HD 22676

Observation data Epoch J2000 Equinox ICRS
- Constellation: Mensa
- Right ascension: 03^{h} 29^{m} 58.8930^{s}
- Declination: −78° 21′ 06.6634″
- Apparent magnitude (V): 5.67 ± 0.01

Characteristics
- Evolutionary stage: Horizontal branch
- Spectral type: G8 III
- U−B color index: +0.65
- B−V color index: +0.93

Astrometry
- Radial velocity (R_{v}): 18.4 ± 0.1 km/s
- Proper motion (μ): RA: −11.565 mas/yr Dec.: −26.933 mas/yr
- Parallax (π): 9.8072±0.0355 mas
- Distance: 333 ± 1 ly (102.0 ± 0.4 pc)
- Absolute magnitude (M_{V}): +0.72

Details
- Mass: 2.36 M_{☉}
- Radius: 9.33 R_{☉}
- Luminosity: 58.06 L_{☉}
- Surface gravity (log g): 3.01 ± 0.09 cgs
- Temperature: 5,109 ± 32 K
- Metallicity [Fe/H]: +0.06 ± 0.03 dex
- Rotational velocity (v sin i): 3.4 ± 1 km/s
- Age: 750 Myr
- Other designations: 1 G. Mensae, CPD−78° 101, HD 22676, HIP 16290, HR 1109, SAO 255998

Database references
- SIMBAD: data

= HD 22676 =

Star in the constellation Mensa

HD 22676 (HR 1109) is a solitary star in the southern circumpolar constellation Mensa.
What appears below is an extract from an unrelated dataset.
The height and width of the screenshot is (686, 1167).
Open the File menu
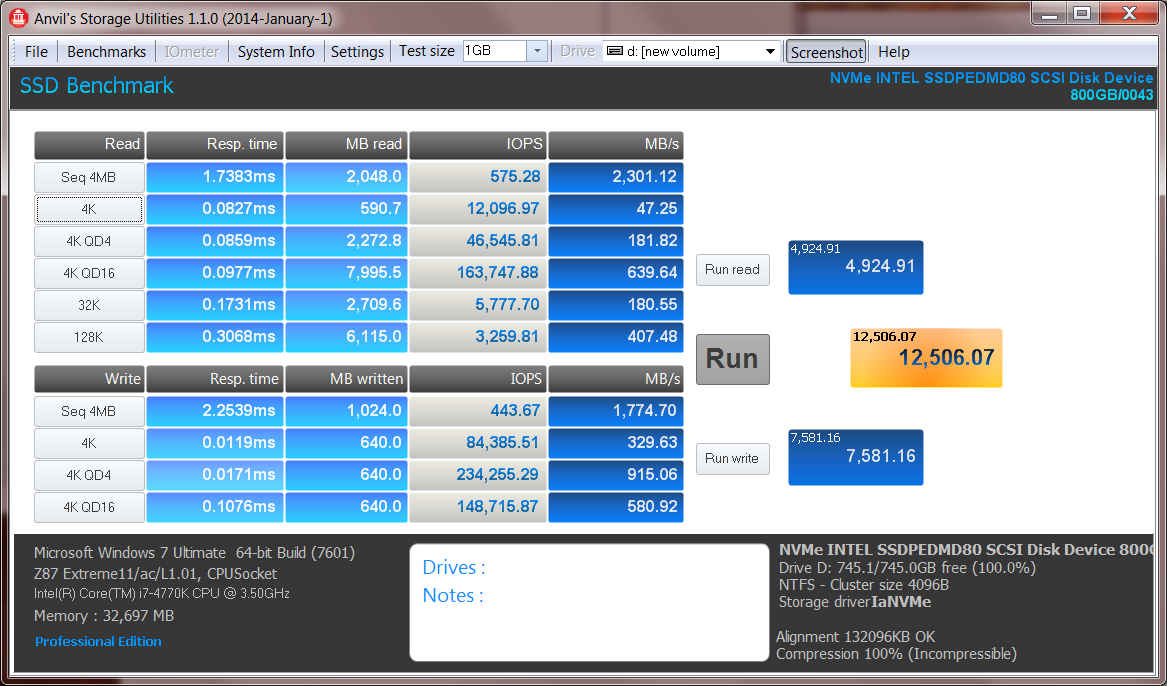(x=36, y=52)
It has an apparent magnitude of 5.67, making it faintly visible to the naked eye and is currently located at a distance of 333 light years. However, it is recceding from the sun with a radial velocity of 18.4 km/s.

HD 22676 has a stellar classification of G8 III, which indicates that is an evolved late G-type giant star currently on the horizontal branch, specifically the red clump region. At an age of 700 million years, it has expanded to 9.33 times the radius of the Sun. It has 2.36 times the Sun's mass and radiates at approximately 58 times the luminosity of the Sun from its enlarged photosphere at an effective temperature of 5,109 K, which gives it a yellow glow. HD 22676 is slightly metal enriched with an iron abundance 115% that of the Sun and spins lesuirely with a projected rotational velocity of 3.6 km/s.